Writing in Pakistan’s Daily Times, Heather Stewart and Ruth
Sunderland make the case:
With
Wall Street in crisis and banks begging for cash, the West has lost its
swagger.
The
current crisis has raised fundamental questions about the merits of the
American model. For many years, the US has lived beyond its means:
borrowing heavily to gobble up cheap Chinese consumer goods; splashing
out the proceeds of a decade-long housing boom; and preaching the
benefits of liberated markets.
Now the
rest of the world is anxiously glancing eastward, in the hope that as
America slides towards recession, the rising economic powers of Asia -
in particular, China - will help to forestall a full-blown global
crisis.
Parag Khanna, a New York Times columnist, outlines
the new world order in a rambling piece entitled “Waving
Goodbye to Hegemony.” Here’s a sample:
The East
Asian Community is but one example of how China is also too busy
restoring its place as the world’s “Middle Kingdom” to be distracted by
the Middle Eastern disturbances that so preoccupy the United States. In
America’s own hemisphere, from Canada to Cuba to Chávez’s Venezuela,
China is cutting massive resource and investment deals. Across the
globe, it is deploying tens of thousands of its own engineers, aid
workers, dam-builders and covert military personnel. In Africa, China is
not only securing energy supplies; it is also making major strategic
investments in the financial sector. The whole world is abetting
China’s
spectacular rise as evidenced by the ballooning share of trade in its
gross domestic product …Aided by a 35 million-strong ethnic Chinese
diaspora well placed around East Asia’s rising economies, a Greater
Chinese Co-Prosperity Sphere has emerged. Like Europeans, Asians are
insulating themselves from America’s economic uncertainties. Under
Japanese sponsorship, they plan to launch their own regional monetary
fund, while China has slashed tariffs and increased loans to its
Southeast Asian neighbors. Trade within the India-Japan-Australia
triangle — of which China sits at the center — has surpassed trade
across the Pacific.
This is a line that we have heard before.

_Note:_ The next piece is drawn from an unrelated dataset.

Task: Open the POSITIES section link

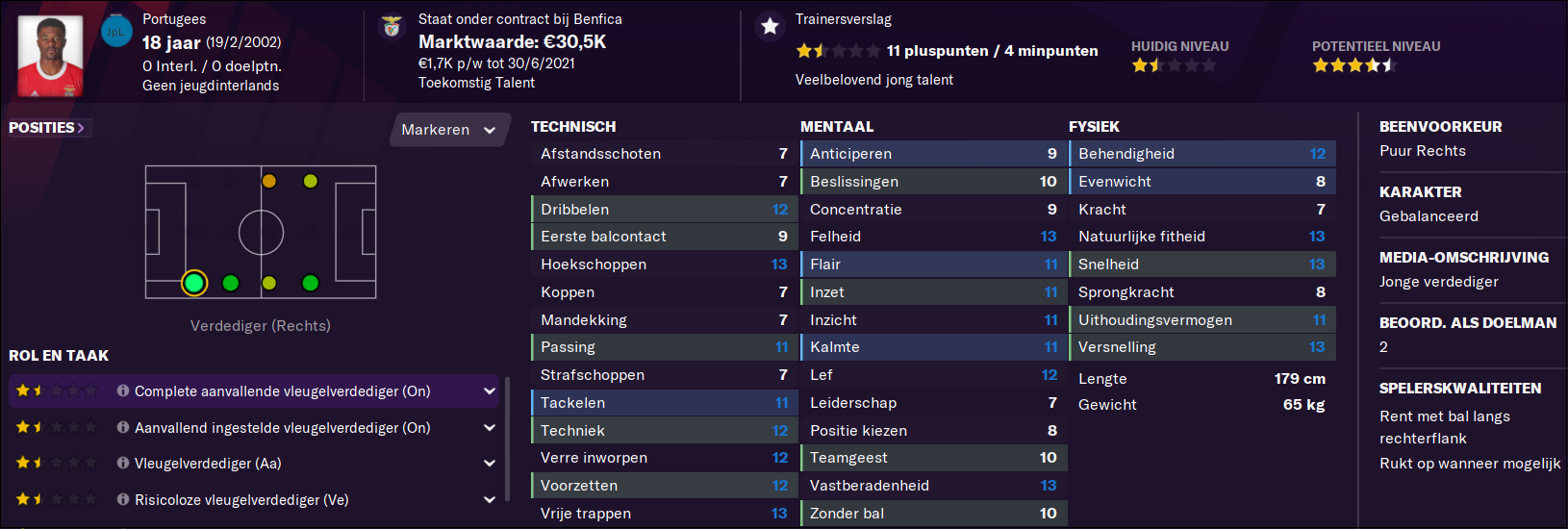Action: pos(48,128)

A decade and a half ago, America was riding out the
recession of the early 1990s. At that time, some authors suggested that
the West would was about to be eclipsed by another Asian power: Japan.
John Wharton’s Jobs in Japan (Global Press, 1991) cites the
following gloomy statistics:
“Unemployment in Canada soars past 10%. More Australians are out of work
since the near-depression of 1983. UK mortgage rates of over 12% more
than triple foreclosures in 1990. Today, in 1991, over eight million
American men and women are without work while homicide kills more
teenage boys than all other causes combined.”

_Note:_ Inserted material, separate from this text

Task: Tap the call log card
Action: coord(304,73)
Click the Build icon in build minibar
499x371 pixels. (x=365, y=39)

We all know what happened, of course. The Western
economies rebounded in the mid-1990s, and Japan sank into a decade-long
recession.
Now history seems to be repeating itself. Only this
time, China is cast as the Asian power set to overtake the United States
and the rest of the West.
To be sure, the West has much to learn from the East.

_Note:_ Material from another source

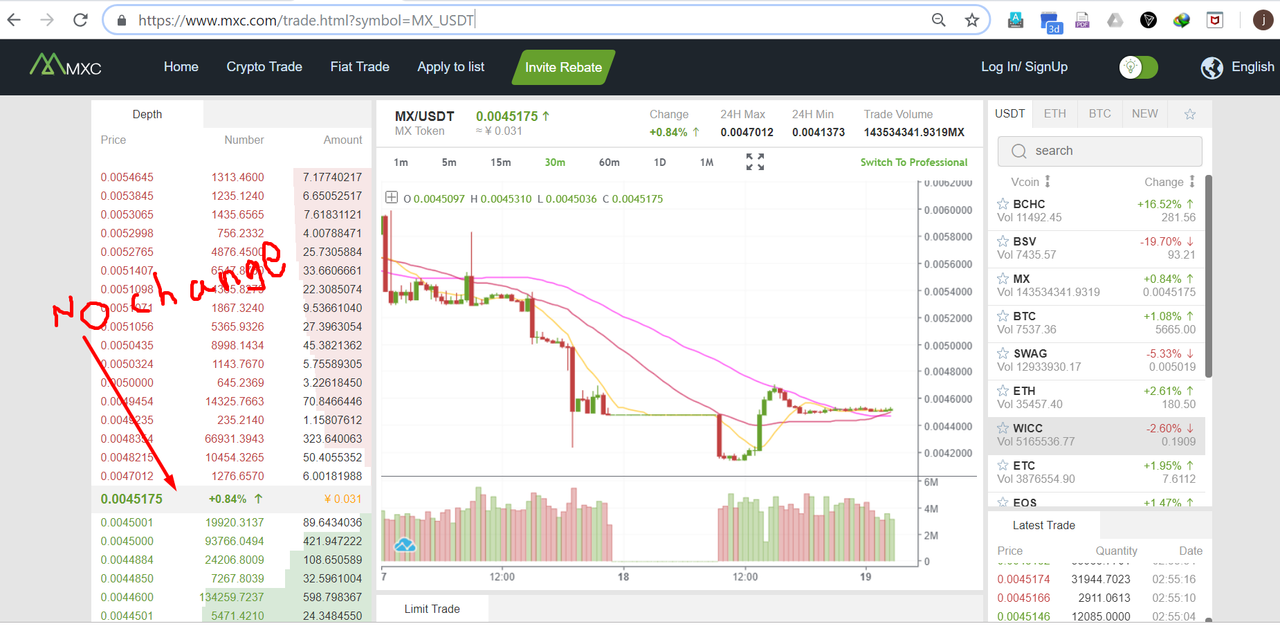The width and height of the screenshot is (1280, 628).
Task: Open the globe language icon
Action: click(1212, 67)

In the 1980s, American manufacturers desperately needed to study the
Japanese disciplines of lean production and total quality control. Many
aspects of Japanese corporate management are in fact superior to the
American ones: American management is based on top-down,
command-and-control principles. Japanese managers rely more on consensus.
And there is comparatively less disparity in compensation between a top
manager in a Japanese company and the staff professionals who work for
him. (Even President Bush has criticized the astronomical CEO compensation
packages in the U.S.) These differences contribute to the company loyalty
which is taken for granted in Japan---but almost unknown in the West.
From a macro view, however, America possesses certain
strengths that make it more competitive than
Japan. America is more entrepreneurial. We encourage risk-taking.
Because we don’t like working for others (one of those CEOs with the
rock-star salaries, for example), many of us dream of being our own
bosses. This spirit produces the Bill Gates, Steve Jobs, and Michael Dells
of the American economy.
Undoubtedly, America also has much to learn from
China. As the aforementioned Stewart and Sutherland note, American
consumers habitually spend beyond their means. And a revision of our
absolute faith in free trade is long overdue.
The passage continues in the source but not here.